Story: You could bypass Snapchat’s claimed “auto-deletion” of photos by fetching them onto a site called SnapSaved.com. Guess what? SnapSaved.com got hacked.

Moral: You uploaded a selfie to the internet. What did you think was going to happen?

Day 12 – A tale of two passwords

Story: We went out of our way to convince you that there’s never a good reason to choose a weak password. You may as well choose a good one every time, especially if you use software to help you with the randomness.

Moral: There’s never a good reason to choose a weak password.

The Day 12 answer

Because there isn’t a Day 13 article, there isn’t anywhere to click for the answer to the final question from Day 12.

So here it is.

We asked you to make sense of the six characters MXIPCZ by using what we called a “Caesar Salad” cipher.

Shift 3 letters along 3 places; 2 letters along by 2; and 1 letter by 1.

For example, shifting MXIPCZ with the “shift key” 122333 would give NZKSFC, although that doesn’t make sense.

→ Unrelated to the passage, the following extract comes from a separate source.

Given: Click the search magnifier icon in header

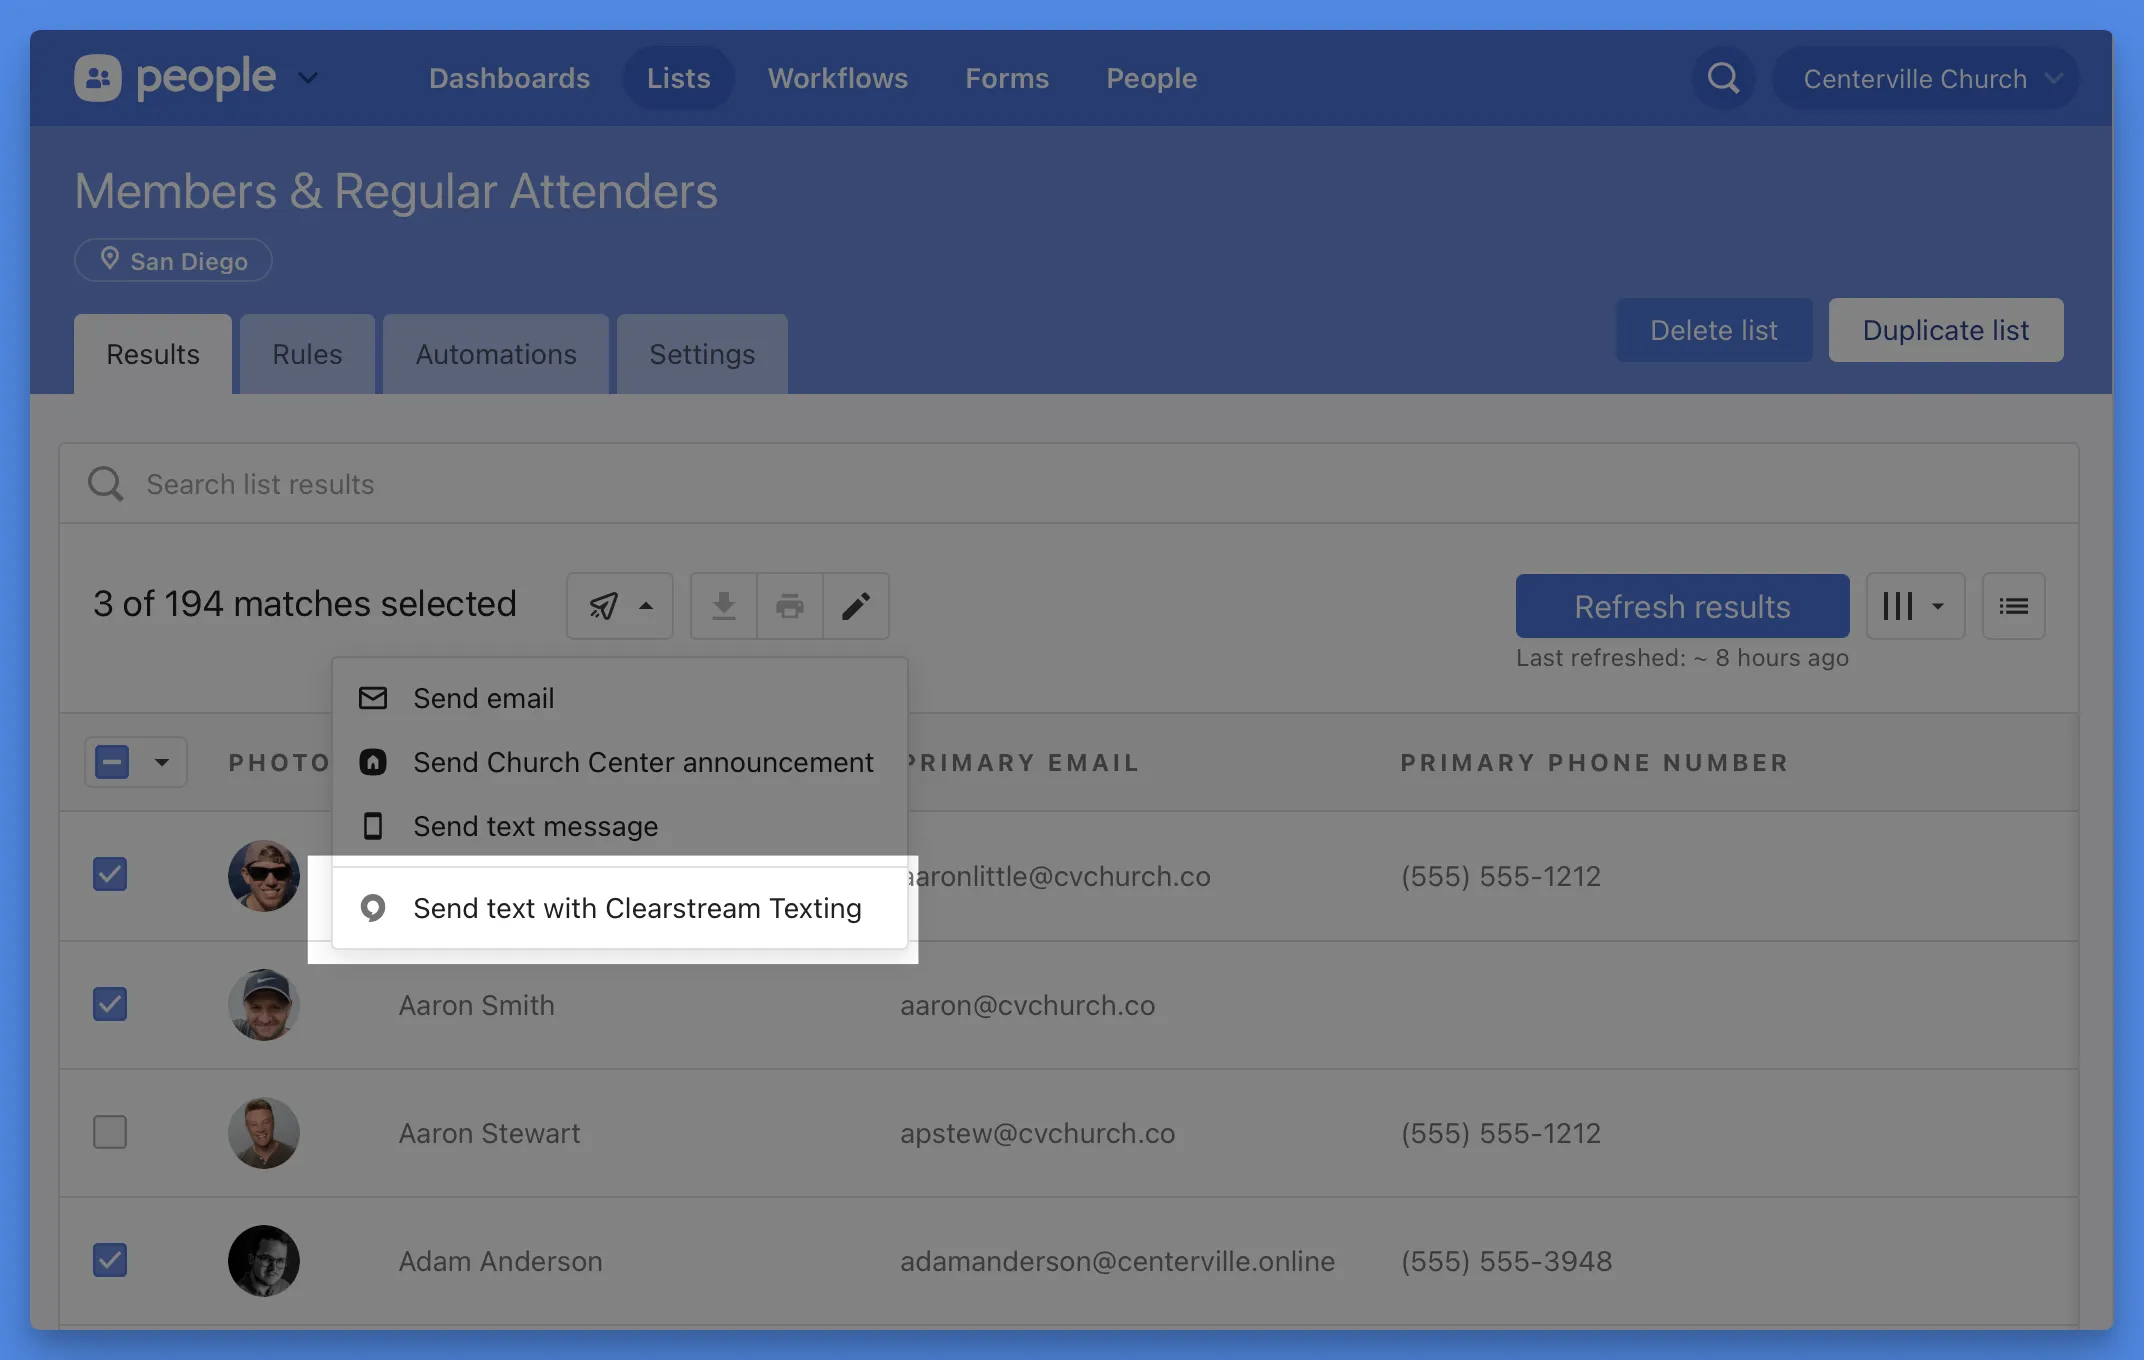Looking at the screenshot, I should 1723,78.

If you treat the possible keys as the permutations of the string 122333, denoting the amount to shift each letter, you’ll find there are only 720 (6x5x4x3x2x1) possible keys.

In fact, you only need the unique permutations (or combinations), of which there are just 60.

You could write a quick program to print them all out and then look for the obvious one. (We used Python and its itertools module.)

Or you could just write out three rows of characters, shifting each letter one, two or three characters in each row, like this:

  Scrambled = MXIPCZ

  Shifted 1 = NYJQDA
  Shifted 2 = OZKREB
  Shifted 3 = PALSFC

Now choose one character from each vertical column, and see if you can make anything like a word.

If you can, cross-check that it matches the “shift key” pattern of 3 letters by 3, 2 letters by 2 and 1 by 1.

We think the answer’s obvious: NAKSEC.